━━ Text to read ━━
Balancing Carrying Costs against Order Fill Rates

By: David Thikoll, SBS Desert Mountain

Operating a discrete manufacturing facility efficiently requires vigilant attention to supply chain procedures to protect and maximize margins. Discovering ways to streamline production processes and reduce inventory carrying costs must be a top priority in to achieve financial goals and profitable, sustainable growth.

Therefore, understanding the four major components of inventory carrying costs and how to diminish their impact on company resources can expose problem areas within the supply chain. Often, inefficiencies can be eliminated with a distribution management software solution that has the ability balance costs with order fill rates, customer satisfaction and profitability.

Capital Expense

Capital expenses refer to the purchase order and delivery dollar amounts for raw materials, batch parts, components, or other production goods needed for operations. These commodity items are subject to extreme volatility; the market often fluctuates. It is possible to mitigate price risk through order negotiations, quantity agreements and supplier partnerships with shared risk.

Taxes and Insurance

Taxes are assessed on warehoused materials including raw materials, work-in-progress, operating supply, and finished goods inventory, and levied according to regional authorities and local laws. Insurance costs vary according to the amount of estimated risk involved in maintaining stock levels at a specific facility.

Insurance costs can be diminished slightly by the implementation certain safeguard improvements such as security cameras, fire prevention systems, and employee safety programs, but taxes can only be decreased by reducing warehoused materials, and streamlining production and distribution procedures to achieve minimum holding times.

Obsolescence

Obsolescence can occur through miscommunication events or when duplicate PO’s are issued, creating an excess of materials, if current production levels are insufficient to maintain product development rates, resulting in obsolete components, or when damage occurs to materials through mishandling, or improper storage.
━━━
━━ Supplied data ━━
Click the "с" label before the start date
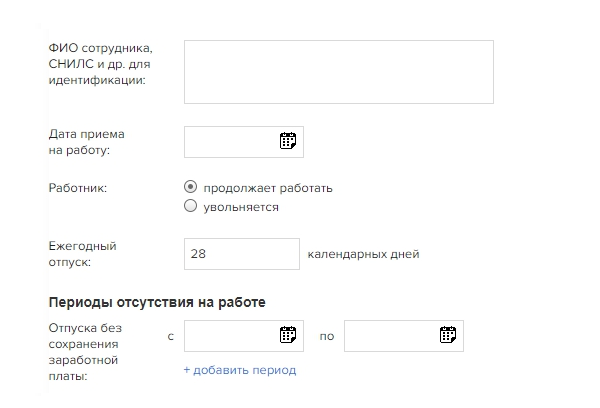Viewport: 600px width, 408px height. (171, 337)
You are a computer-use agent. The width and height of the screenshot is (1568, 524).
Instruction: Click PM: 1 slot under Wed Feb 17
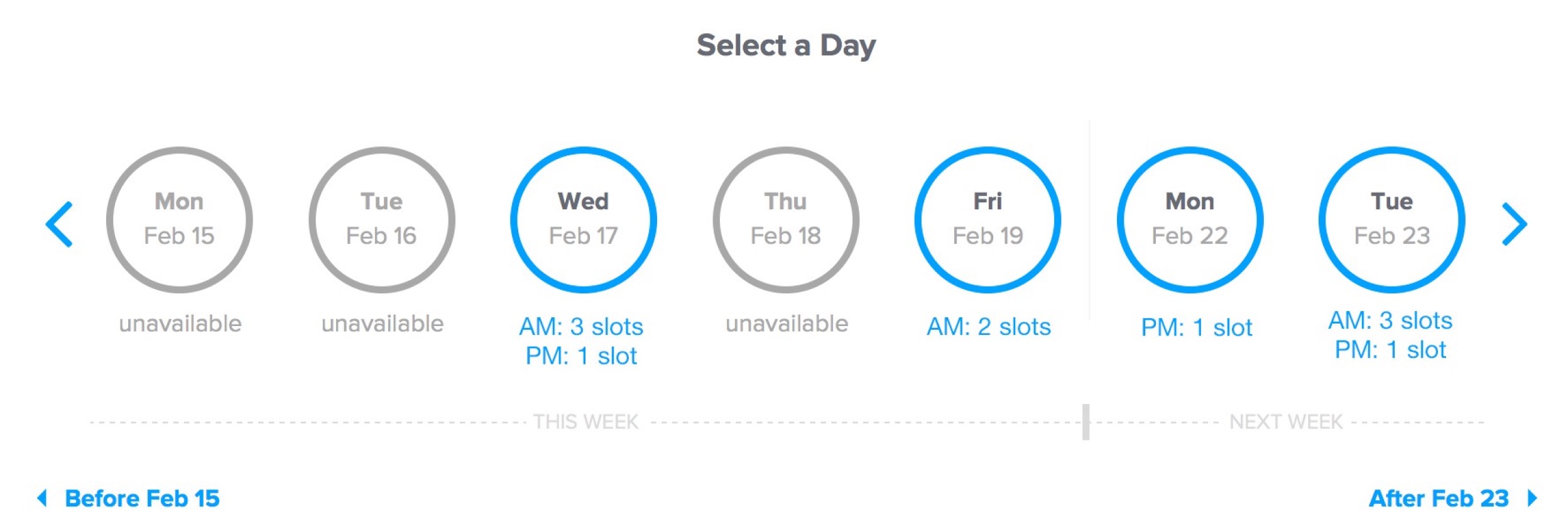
━━━
What this exercise asks >>
**a)** In the article on inventory carrying costs, which safeguard improvements can slightly lower insurance costs?
**b)** Extend the article on inventory carrying costs, picking up right after its last sentence.

Responses by task >>
**a)** Security cameras, fire prevention systems, and employee safety programs.

**b)**
Employing a customized software program can reduce inventory levels and significantly improve distribution management procedures, by decreasing overall stock levels, as well as organize and coordinate timely replenishment scheduling.

Storage Costs

The labor involved in organizing and handling inventory factors into product costs. These storage costs refer to the facility maintenance expenses, specifically the lease and utilities rates incurred from warehousing inventory.

Calculating the best replenishment points, economic order quantities, and determining when and how much to order requires constant monitoring of inventory on hand; sadly, this often becomes the responsibility of multiple warehouse personnel.

Fortunately, there are innovative distribution management software programs that incorporate lean manufacturing principles and effective inventory management, allowing senior staff members the freedom to view every aspect of supply chain operations faster and easier and enabling them instant access to valuable performance metrics.

These customized systems work at every level of operations, are easy to incorporate, and possess the unique ability to offer reduced inventory levels and decrease carrying costs. For more information on how to stay ahead of Today’s Distribution Challenges, view this 30 minute free On-Demand Webinar.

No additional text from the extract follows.